The Deep Front Arm Line, and the Superficial Back Arm Line.
This shows clearly the connective tissue throughout the musculature of the back, chest and the arms. When thinking of Alexander's concept of use, we can see that what we do with the back, affects on the arms, and vice versa. When we collapse or pull down with the back, then we also create downward pressure on the arms. For musicians who have to hold their arms up for long periods of time, having to support the weight of the instrument itself is often very challenging. When we add the pulling down of the torso, the downward pressure exerted on the arms can often lead to injury. We effectively create a 'tug of war' within our own bodies; torso aiming down, arms pulling up. This is an example of using the body in a way that works against itself.
These are some pictures from Thomas Myers' Anatomy Trains. Myers looks at how the fascia (connective tissues within the muscles) form long structural tracts.

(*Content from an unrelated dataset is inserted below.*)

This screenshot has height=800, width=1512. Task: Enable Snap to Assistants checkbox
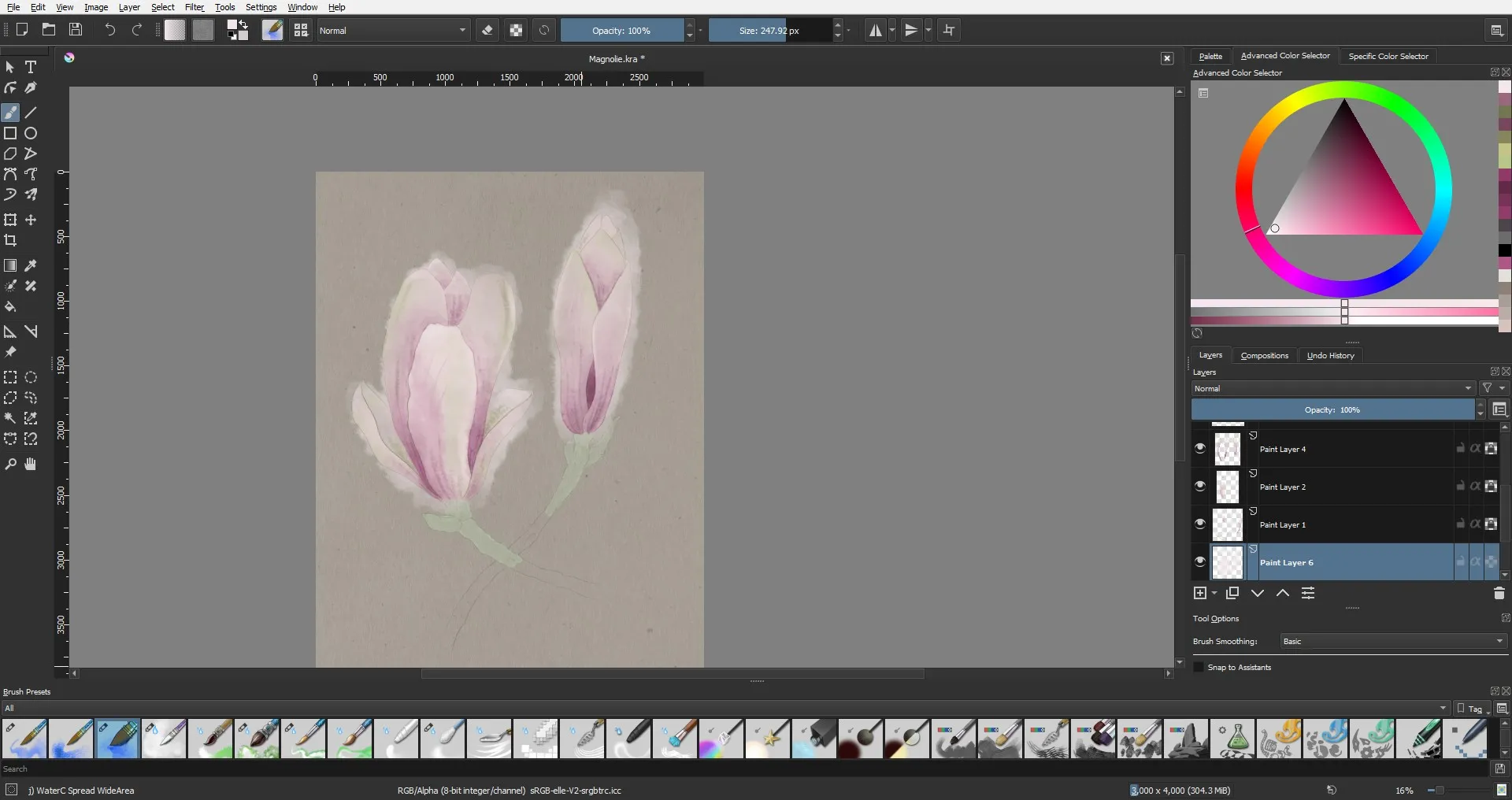tap(1199, 668)
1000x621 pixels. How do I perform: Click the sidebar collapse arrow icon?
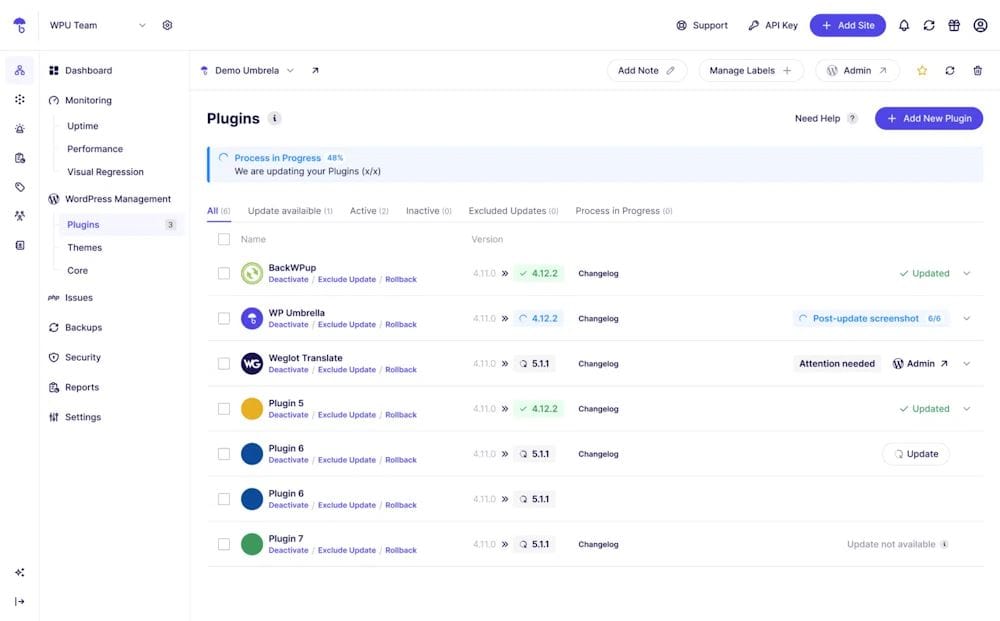(x=20, y=601)

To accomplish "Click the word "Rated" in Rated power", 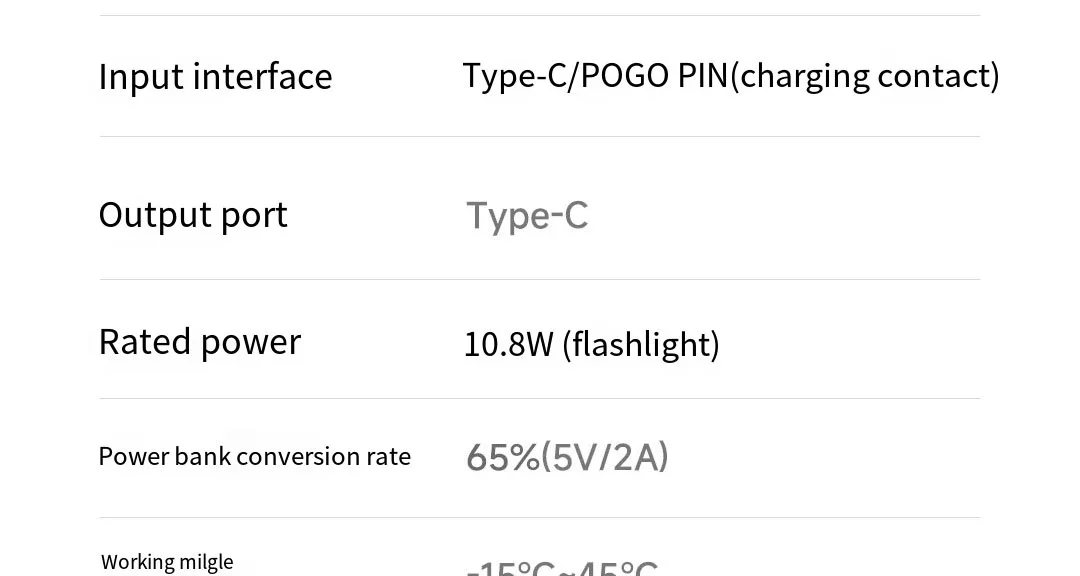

The Superficial Front Line Here
We see a connection between the base of the hips (the Sitz bones), through the entire spine and torso, all the way to the skull. For violinists and violists, if we contract at the head and clamp down on the instrument, then it creates a downward direction through the entire torso (again, affecting the arms). For wind players or singers, any contraction of the head and neck, tension in the muscles of the core/abs region, or collapse in the hips, will diminish the lung capacity, interfere with the motion of the diaphragm, and create tension throughout the rib cage. Similarly, we can see that there are connections from the hips all the way to the tips of the toes. Any misuse, downward pull, or tense stiffing of the legs will have an impact on the hips, and therefor the spine, neck, and head. Alexander called this connection throughout the self, the Primary Control. He writes that the primary control is relationship between the head-neck-back-ground, and when it works well, it creates an antigravity flow that supports the whole body.
Unity and the Primary Control
The Primary Control is brought about through the thought. It is an internal flow that a person learns to send or 'direct' throughout the body. Our movements and tensions originate in the thought, so if an area is locked or pulling down, somewhere within our thought, we are initiating that idea. Most of the time, we are unaware of what we do with our bodies. The more aware we become, the more we can change the way we use ourselves. We can learn, though a better use of the primary control, to a unite the individual parts of the body through sending directions, so that the whole body can oppose gravity. When, a shoulder or any area is locked in a tense position, that area cannot be functioning as part of the whole. This often results in pain, the body's message mechanism of alerting us that something is wrong.
We can learn to substitute stiffness of the shoulders which creates pain and limited mobility, for an upward support flowing through the whole self, which creates flow and alleviates pain. We can learn to use the strength and power of a unified torso to lift the arms, hold an instrument, or support the breath.
A helpful metaphor, is magnetic force. When an object becomes magnetized, the individual atoms reorient themselves, so that their north/south directions are aligned. The affect is that all of the atoms are working together. Similarly in the body, most of our individual parts are not working together, or aiming in the same direction. When standing, most people's hip joint and the lower back, are aiming forward and down to the ground, the knees are locked, and the head is contracting downwards on top of the spine. Just as gravity is acting upon us all the time, we must be actively opposing its continuous downward pull with an upward internal direction.